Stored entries
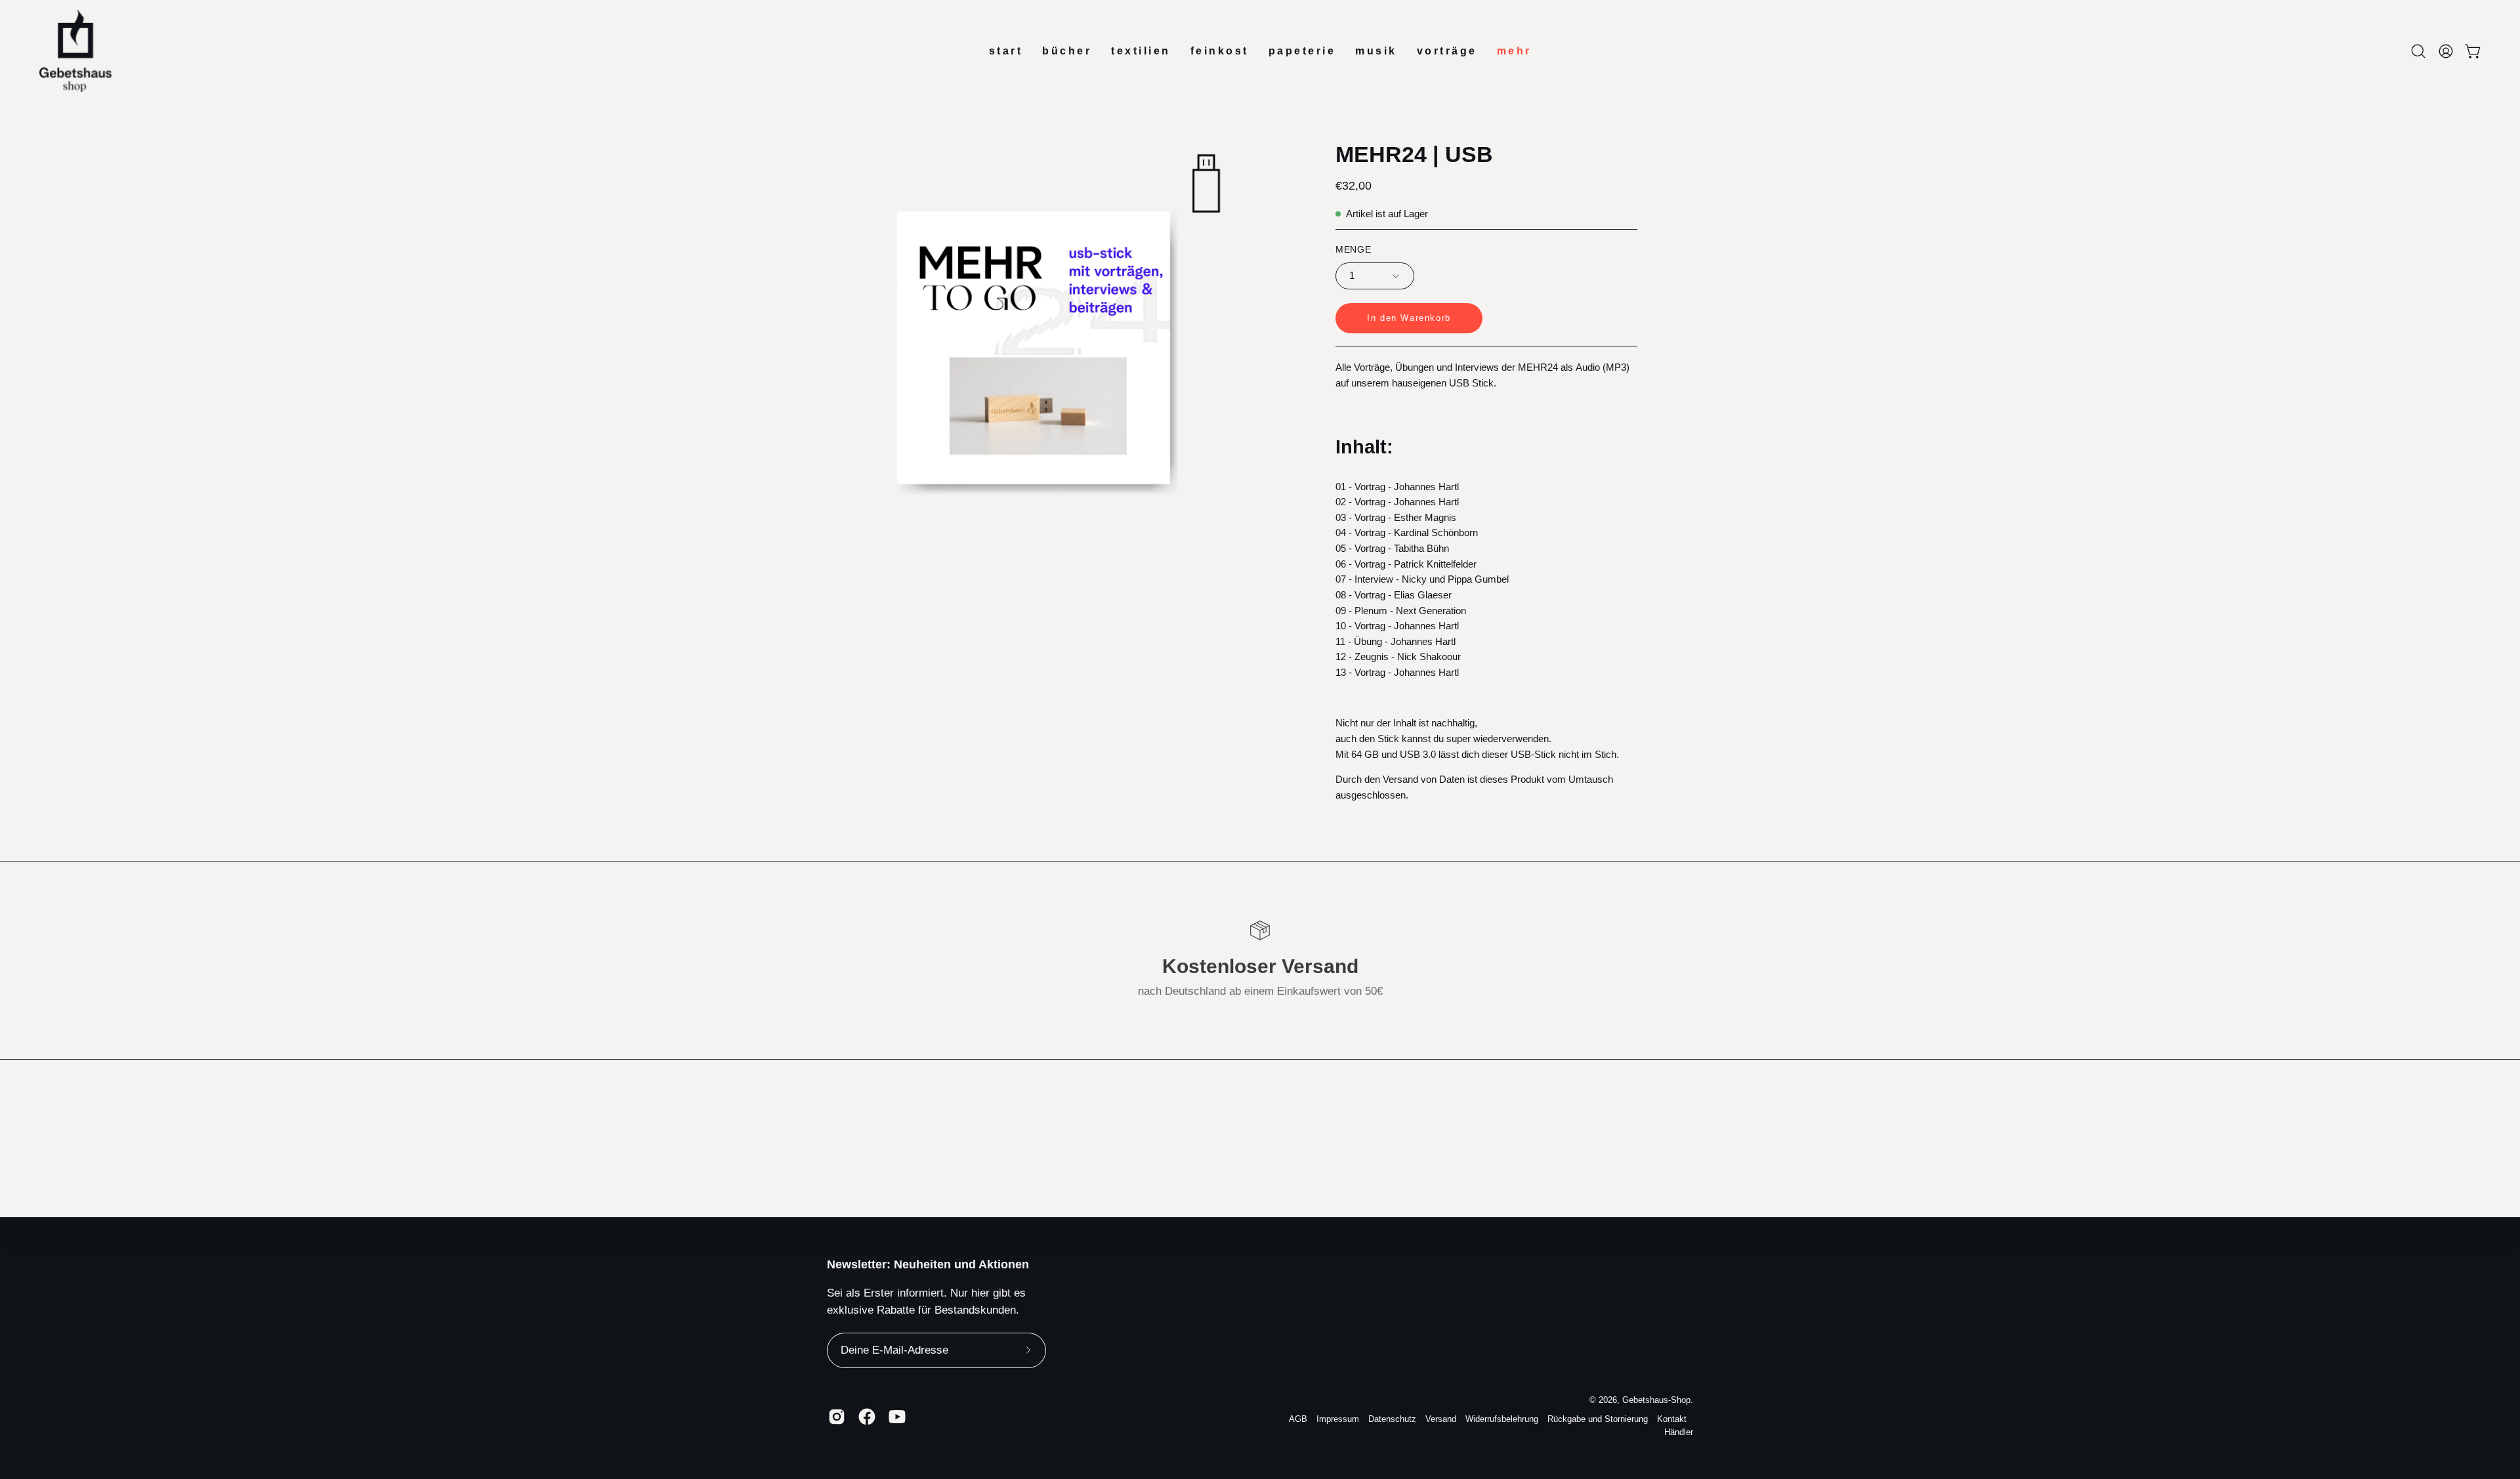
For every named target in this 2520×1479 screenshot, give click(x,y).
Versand (1440, 1419)
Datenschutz (1392, 1419)
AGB (1298, 1419)
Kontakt (1672, 1419)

• Exercise details
Nothing but the pictures may be dropped; output the records above exactly.

• Expected answer
For every named target in this 2520×1479 screenshot, give click(x,y).
Versand (1440, 1419)
Datenschutz (1392, 1419)
AGB (1298, 1419)
Kontakt (1672, 1419)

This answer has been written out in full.